The easiest way to do this is to edit the .htaccess config file in the directory where you put your JavaScript files, or any directory above that one to make it more global. The only thing you have to do is add the following line:
AddEncoding x-gzip gz

This adds the gzip transfer encoding to apache for files with a “gz” file extension.

Notice the title says “.gz.js” though: by adding “.js” at the end, the files will be served correctly with the text/javascript mime type. Otherwise the browser might go berserk. That’s also why I wouldn’t recommend using “.js.gz”; it’ll get served with gzip transfer encoding alright, but not with the JavaScript mimetype.

This solution works even with clients that don’t support the gzip transfer encoding, because web browsers send an “accept-encoding” header that tells the server which encodings the client supports, so apache won’t use gzip transfer encoding if it’s not supported by the client.

2. Bundle up your JavaScript source file into one (or a few) big file(s)
This means simply appending all your source files to one file. Or a few files. I usually bundle up the libraries/utility code etc, i.e. code that you don’t change very often, into one file and the rest of the app into one file that gets updated more often. You can do this by copy-pasting in your text editor if you like, or make a script that does it. I usually have the whole deployment process automated on the server, which I’ll write about some other time perhaps.

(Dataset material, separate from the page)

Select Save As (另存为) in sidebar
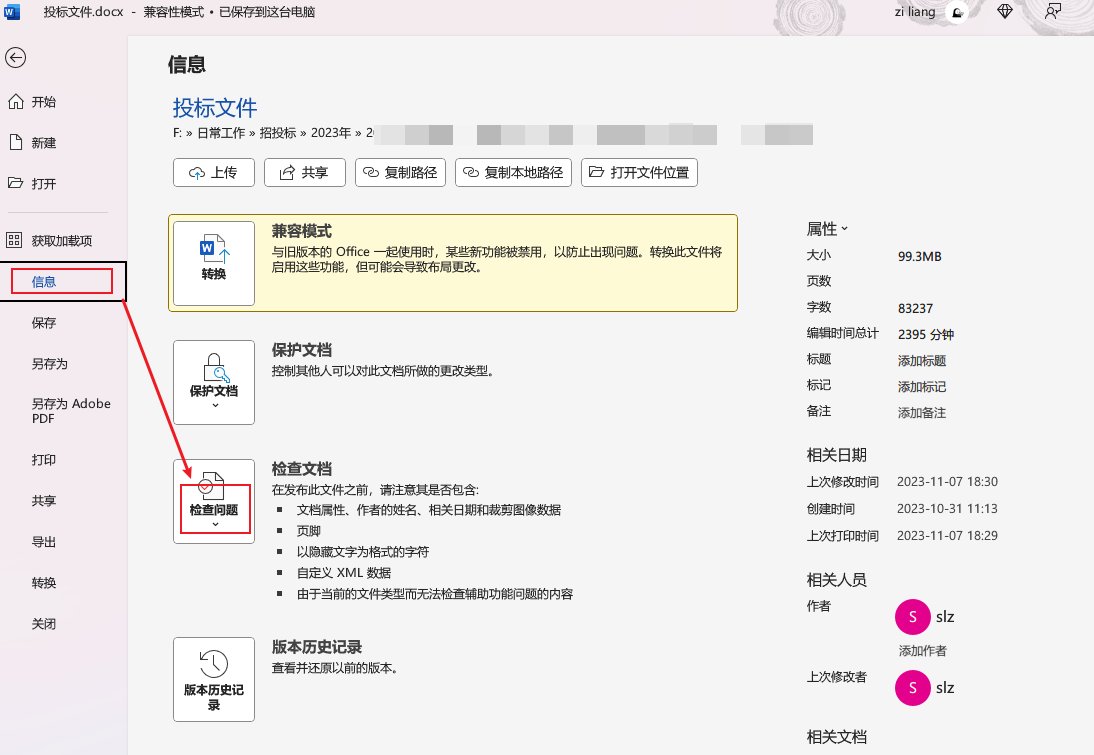1094x755 pixels. pos(50,364)
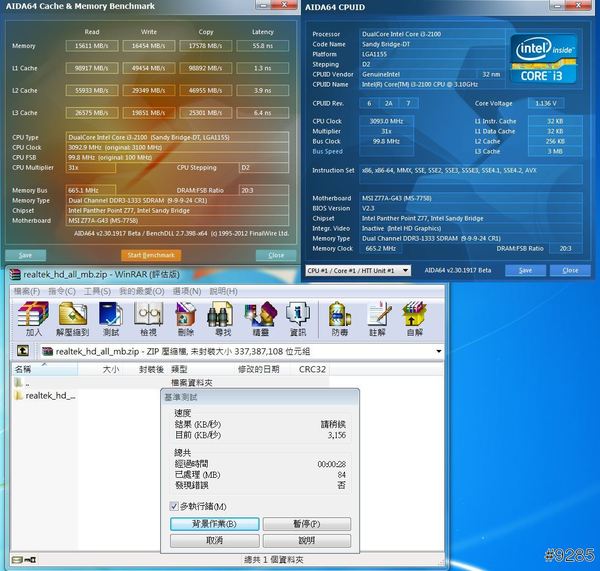This screenshot has height=571, width=600.
Task: Click the Start Benchmark button
Action: pos(150,255)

Another good way to do it is using Dojo ShrinkSafe. ShrinkSafe will not only append all your source files into one big file, but also reduce the size even further by optimizing the JavaScript code. However, I have had problems with scripts not running correctly (in all browsers) after running them through ShrinkSafe, despite their claims of it being “safe”. I would especially recommend not using the “strip newline chars?” option. Anyway, the file size reduction the results from using ShrinkSafe is small compared to just gzipping the files (I’ll show you some numbers later) so if you’re afraid of regressions, don’t use it.

3. Gzip your One Big File(s)
Now that you’ve got one or two or so JavaScript files, you need to gzip them into a gzip file. You can use the command-line gzip tool on the server to do this, like:
gzip -n9c scriptfile.js > scriptfile.gz.js

The -n option means to not store the the original file name in the gzip file. No big deal if you do, but there’s no reason to do it either. -9 means maximum compression. I like doing things to the extreme! And -c means to write to standard output instead of modifying the source file, so we need to pipe it “>” to a .gz.js file at the end. Or you can use a UI tool such as 7-Zip that supports gzip compression. That’s just damn easy.

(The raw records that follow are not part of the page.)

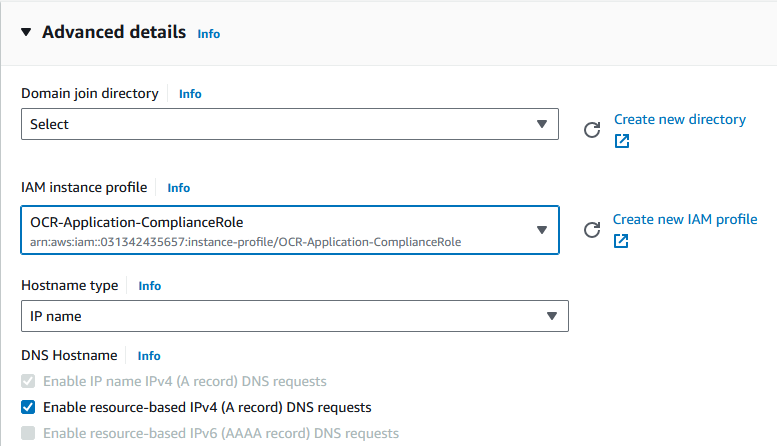Click the Advanced details heading text

click(114, 32)
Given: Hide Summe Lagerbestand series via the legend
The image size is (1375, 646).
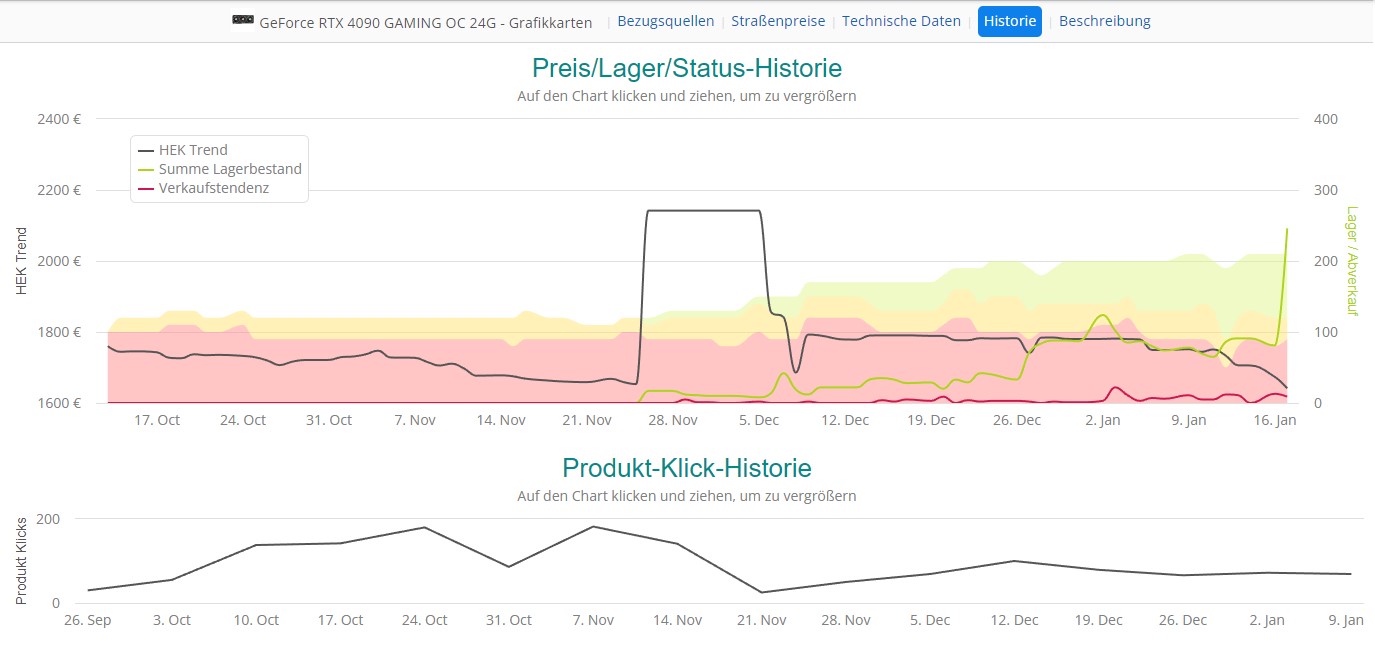Looking at the screenshot, I should pyautogui.click(x=230, y=169).
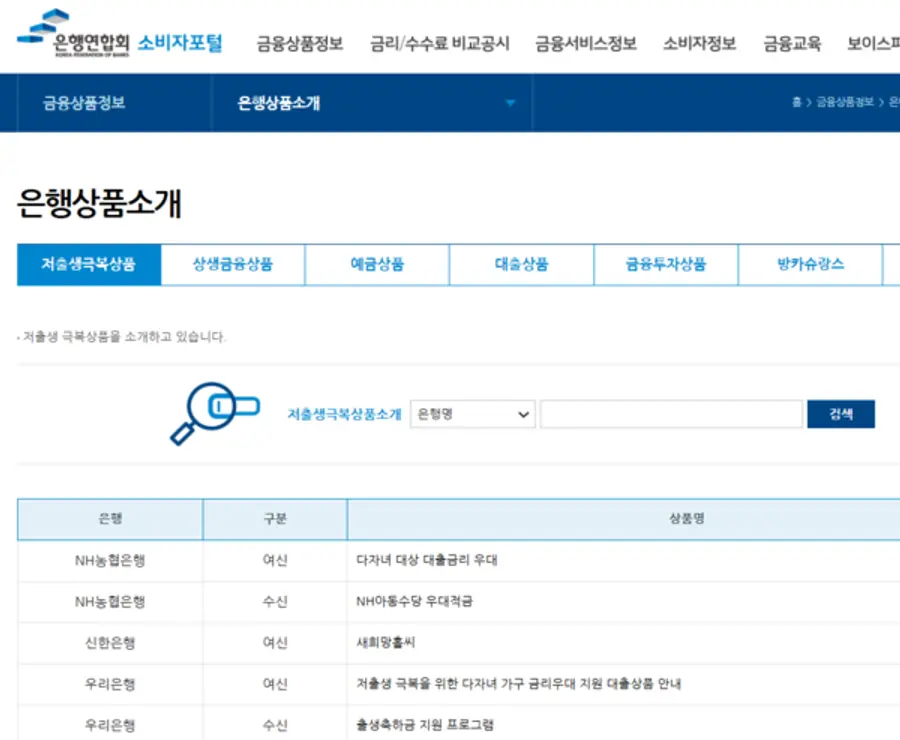Switch to the 대출상품 tab
The width and height of the screenshot is (900, 740).
point(521,265)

Then upload the .gz.js script file to your server, and change all your old <script> tags for every file you had to one pointing to it. I.e. like:
<script type=”text/javascript” src=”scriptfile.gz.js”></script>
That’s all there is to it!

Show Me The Numbers!
Let’s use my Minesweeper game for comparison. The code is served in two files: libs.gz.js containing Prototype and Scriptaculous core and Effects libraries, and minesweeper.gz.js containing the actual game. The breakdown of the files in these libraries before combining them is as follows (at the time of writing):

Original
libs.js: 95 kB + 3 kB + 38 kB = 135 kB
minesweeper.js: 3 + 9 + 9 + 4 + 2 = 25 kB

Shrunk
libs.js: 92 kB (32% smaller)
minesweeper.js: 13 kB (48% smaller)

Gzipped
libs.js: 30 kB (78% smaller)
minesweeper.js: 7 kB (72% smaller)

Shrunk + gzipped
libs.js: 27 kB (80% smaller)
minesweeper.js: 4 kB (84% smaller)

Now, add to that the fact that every HTTP request for a file incurs a 1 kB overhead in HTTP headers, and you get an original total amount transferred of 135 + 25 + 8 = 168 kB compared to 27 + 4 + 2 = 33 kB, i.e. a total saving of 135 kB, i.e. 80% less bandwidth used, not to mention that making two http requests is much faster than making eight http requests!

The next step would be to bundle up html, css, scripts, and everything you possibly can into one request… (In fact, I have scripts doing that automatically at runtime on some sites…) But you have to draw the line somewhere. There’s a definite trade off in maintainability, cachability, and compatibility of the site. So I’ll stop here.